Re: [PATCH v2 03/11] tty: kbd: reduce stack size with KASAN

From: Arnd Bergmann
Date: Fri Jun 16 2017 - 11:42:06 EST


On Fri, Jun 16, 2017 at 3:02 PM, Greg Kroah-Hartman
<gregkh@xxxxxxxxxxxxxxxxxxx> wrote:
> On Fri, Jun 16, 2017 at 02:01:57PM +0200, Arnd Bergmann wrote:
>> On Thu, Jun 15, 2017 at 6:53 AM, Greg Kroah-Hartman
>> <gregkh@xxxxxxxxxxxxxxxxxxx> wrote:
>> > On Thu, Jun 15, 2017 at 06:52:21AM +0200, Greg Kroah-Hartman wrote:
>> >> On Wed, Jun 14, 2017 at 11:15:38PM +0200, Arnd Bergmann wrote:
>> >> > -static void put_queue(struct vc_data *vc, int ch)
>> >> > +static noinline_if_stackbloat void put_queue(struct vc_data *vc, int ch)
>> >> > {
>> >> > tty_insert_flip_char(&vc->port, ch, 0);
>> >> > tty_schedule_flip(&vc->port);
>> >> > }
>> >>
>> >> Ugh, really? We have to start telling gcc not to be stupid here?
>> >> That's not going to be easy, and will just entail us doing this all over
>> >> the place, right?
>> >>
>> >> The code isn't asking to be inlined, so why is gcc allowing it to be
>> >> done that way? Doesn't that imply gcc is the problem here?
>> >
>> > Wait, you are now, in this patch, _asking_ for it to be inlined. How is
>> > that solving anything?
>>
>> The three functions that gain the attribute are all those that gcc decided
>> to inline for itself. Usually gcc makes reasonable inlining decisions, so
>> I left the existing behavior my marking them as 'inline' without
>> CONFIG_KASAN and 'noinline' when KASAN is enabled.
>
> But why should we have to care about this? If gcc wanted to inline
> them, and it did so in a way that blows up the stack, that would be a
> gcc bug, right? Why do I have to tell gcc "don't inline", when really,
> I never told it to inline it in the first place?

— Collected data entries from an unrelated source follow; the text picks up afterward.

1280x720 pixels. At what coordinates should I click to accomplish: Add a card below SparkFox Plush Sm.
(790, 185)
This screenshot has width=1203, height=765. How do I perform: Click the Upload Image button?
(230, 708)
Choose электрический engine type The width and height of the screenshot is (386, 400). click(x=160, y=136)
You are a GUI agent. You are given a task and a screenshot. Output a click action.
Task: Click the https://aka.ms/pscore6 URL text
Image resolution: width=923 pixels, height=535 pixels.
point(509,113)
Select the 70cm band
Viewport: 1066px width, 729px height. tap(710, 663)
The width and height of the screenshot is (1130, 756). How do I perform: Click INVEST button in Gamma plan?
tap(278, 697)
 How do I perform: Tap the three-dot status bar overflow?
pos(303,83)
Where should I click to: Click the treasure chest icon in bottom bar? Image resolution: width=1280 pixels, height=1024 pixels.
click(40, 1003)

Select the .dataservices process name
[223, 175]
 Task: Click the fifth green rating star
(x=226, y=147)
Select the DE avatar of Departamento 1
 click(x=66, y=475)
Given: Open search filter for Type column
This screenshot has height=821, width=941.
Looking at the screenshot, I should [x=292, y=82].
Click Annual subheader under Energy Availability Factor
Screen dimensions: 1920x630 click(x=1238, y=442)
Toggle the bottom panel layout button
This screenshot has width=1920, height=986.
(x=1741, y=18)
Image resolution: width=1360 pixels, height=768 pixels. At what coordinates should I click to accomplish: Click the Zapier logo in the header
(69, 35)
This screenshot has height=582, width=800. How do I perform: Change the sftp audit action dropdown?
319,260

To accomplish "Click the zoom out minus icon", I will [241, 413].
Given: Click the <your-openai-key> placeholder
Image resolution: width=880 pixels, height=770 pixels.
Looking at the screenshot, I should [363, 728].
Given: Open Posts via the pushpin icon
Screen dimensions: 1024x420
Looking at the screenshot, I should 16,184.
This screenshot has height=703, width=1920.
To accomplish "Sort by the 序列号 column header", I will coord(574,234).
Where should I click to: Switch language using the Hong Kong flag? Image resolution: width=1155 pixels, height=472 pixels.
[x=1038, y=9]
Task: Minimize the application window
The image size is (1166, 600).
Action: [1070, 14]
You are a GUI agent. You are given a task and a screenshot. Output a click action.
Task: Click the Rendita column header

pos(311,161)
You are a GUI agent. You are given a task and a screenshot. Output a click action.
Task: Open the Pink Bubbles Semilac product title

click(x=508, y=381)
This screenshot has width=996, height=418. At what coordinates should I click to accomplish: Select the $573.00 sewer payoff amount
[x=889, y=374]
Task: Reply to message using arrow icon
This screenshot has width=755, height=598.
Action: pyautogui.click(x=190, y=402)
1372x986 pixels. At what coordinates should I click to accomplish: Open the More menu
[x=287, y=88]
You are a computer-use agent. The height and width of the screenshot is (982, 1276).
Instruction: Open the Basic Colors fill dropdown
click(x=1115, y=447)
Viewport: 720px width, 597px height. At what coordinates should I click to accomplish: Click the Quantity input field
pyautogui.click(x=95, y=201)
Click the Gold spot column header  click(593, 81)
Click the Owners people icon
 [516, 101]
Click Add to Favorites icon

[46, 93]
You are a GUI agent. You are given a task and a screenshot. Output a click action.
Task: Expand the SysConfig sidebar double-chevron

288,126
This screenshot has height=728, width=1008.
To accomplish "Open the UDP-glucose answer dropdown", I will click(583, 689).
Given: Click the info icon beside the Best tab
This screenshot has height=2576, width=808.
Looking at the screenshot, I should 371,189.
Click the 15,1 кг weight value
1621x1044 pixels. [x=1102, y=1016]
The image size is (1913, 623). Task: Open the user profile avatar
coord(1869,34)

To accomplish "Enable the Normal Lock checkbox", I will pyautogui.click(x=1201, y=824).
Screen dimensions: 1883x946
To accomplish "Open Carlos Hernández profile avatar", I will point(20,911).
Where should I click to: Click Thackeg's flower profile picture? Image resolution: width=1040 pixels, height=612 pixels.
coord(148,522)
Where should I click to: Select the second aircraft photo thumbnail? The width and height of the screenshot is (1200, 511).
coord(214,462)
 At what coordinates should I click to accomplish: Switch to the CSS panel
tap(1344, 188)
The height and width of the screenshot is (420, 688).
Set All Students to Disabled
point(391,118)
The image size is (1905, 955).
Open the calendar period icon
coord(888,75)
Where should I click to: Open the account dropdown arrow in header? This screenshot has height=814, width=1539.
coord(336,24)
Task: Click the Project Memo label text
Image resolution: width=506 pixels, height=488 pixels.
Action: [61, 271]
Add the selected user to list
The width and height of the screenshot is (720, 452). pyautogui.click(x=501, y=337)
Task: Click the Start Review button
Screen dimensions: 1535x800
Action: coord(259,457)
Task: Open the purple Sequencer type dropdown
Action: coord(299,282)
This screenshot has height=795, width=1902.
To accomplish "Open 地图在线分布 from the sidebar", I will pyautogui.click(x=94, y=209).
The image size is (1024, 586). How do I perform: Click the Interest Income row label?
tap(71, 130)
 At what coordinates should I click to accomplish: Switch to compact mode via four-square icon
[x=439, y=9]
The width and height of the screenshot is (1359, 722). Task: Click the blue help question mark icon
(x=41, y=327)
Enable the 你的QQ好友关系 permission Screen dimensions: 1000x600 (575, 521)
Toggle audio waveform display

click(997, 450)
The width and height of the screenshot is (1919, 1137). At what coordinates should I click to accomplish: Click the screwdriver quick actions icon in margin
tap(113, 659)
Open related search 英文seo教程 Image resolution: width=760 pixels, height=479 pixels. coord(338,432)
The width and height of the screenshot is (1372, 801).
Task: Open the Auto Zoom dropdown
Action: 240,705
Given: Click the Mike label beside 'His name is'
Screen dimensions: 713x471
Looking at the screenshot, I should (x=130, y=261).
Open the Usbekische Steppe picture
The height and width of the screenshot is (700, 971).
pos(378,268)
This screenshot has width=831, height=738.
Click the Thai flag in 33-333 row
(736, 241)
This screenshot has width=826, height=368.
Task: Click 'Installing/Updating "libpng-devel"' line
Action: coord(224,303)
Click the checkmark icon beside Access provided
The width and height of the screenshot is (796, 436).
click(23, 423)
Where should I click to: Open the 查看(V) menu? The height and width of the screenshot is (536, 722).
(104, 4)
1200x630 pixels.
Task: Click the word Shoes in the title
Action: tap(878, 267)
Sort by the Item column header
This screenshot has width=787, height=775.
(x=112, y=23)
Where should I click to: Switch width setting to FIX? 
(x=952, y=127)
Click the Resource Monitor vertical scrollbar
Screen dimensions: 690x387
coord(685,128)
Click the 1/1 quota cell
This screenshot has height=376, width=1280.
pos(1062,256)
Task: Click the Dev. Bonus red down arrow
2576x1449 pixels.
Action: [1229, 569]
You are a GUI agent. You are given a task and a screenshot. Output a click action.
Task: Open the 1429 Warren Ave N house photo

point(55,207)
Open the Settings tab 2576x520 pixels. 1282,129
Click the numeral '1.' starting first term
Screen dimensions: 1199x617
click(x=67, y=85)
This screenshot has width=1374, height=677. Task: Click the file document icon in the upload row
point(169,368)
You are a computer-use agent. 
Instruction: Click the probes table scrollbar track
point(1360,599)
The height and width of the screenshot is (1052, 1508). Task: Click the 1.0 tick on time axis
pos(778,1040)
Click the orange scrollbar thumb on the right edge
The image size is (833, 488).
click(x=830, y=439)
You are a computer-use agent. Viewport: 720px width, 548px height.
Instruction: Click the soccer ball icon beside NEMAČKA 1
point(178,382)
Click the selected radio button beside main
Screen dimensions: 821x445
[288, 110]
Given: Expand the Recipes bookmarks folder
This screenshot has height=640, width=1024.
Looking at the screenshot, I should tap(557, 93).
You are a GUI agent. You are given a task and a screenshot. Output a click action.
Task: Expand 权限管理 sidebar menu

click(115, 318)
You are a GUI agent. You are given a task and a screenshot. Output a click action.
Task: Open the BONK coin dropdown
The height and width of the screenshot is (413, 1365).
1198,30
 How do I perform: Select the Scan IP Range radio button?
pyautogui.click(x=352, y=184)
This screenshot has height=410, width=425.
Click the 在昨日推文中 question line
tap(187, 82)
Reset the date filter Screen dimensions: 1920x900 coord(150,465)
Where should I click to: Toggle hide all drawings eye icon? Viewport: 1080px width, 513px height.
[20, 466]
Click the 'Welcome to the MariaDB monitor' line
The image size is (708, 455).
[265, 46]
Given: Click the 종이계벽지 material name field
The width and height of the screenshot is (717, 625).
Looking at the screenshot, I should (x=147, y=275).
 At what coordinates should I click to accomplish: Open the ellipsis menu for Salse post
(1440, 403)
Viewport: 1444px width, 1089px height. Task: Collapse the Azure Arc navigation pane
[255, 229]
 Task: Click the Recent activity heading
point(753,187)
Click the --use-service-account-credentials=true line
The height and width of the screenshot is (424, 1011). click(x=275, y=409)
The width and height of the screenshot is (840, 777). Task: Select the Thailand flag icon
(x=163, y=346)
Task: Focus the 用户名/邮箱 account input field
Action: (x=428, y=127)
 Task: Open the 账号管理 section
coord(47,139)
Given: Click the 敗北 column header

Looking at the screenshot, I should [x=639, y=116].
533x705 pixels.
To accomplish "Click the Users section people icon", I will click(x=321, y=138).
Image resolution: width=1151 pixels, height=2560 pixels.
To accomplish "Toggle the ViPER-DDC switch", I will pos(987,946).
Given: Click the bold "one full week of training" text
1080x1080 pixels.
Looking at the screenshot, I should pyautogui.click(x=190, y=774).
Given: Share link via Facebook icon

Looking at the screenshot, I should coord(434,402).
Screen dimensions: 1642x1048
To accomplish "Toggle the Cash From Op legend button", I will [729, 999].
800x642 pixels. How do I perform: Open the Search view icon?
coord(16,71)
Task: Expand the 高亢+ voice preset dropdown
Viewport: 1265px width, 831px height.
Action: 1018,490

I don't think gcc takes stack size into account when making the inlining
decisions. Without the address sanitizer, inlining won't normally have
any negative effects on the overall stack size, and may even help save
a few bytes for the caller-saved registers.

You could argue that the gcc inlining algorithm is buggy in combination
with kasan, but what does that help you? In most instances of this
problem, we actually force the inlining (see the other patches in this
series), so making gcc smarter would not help much either.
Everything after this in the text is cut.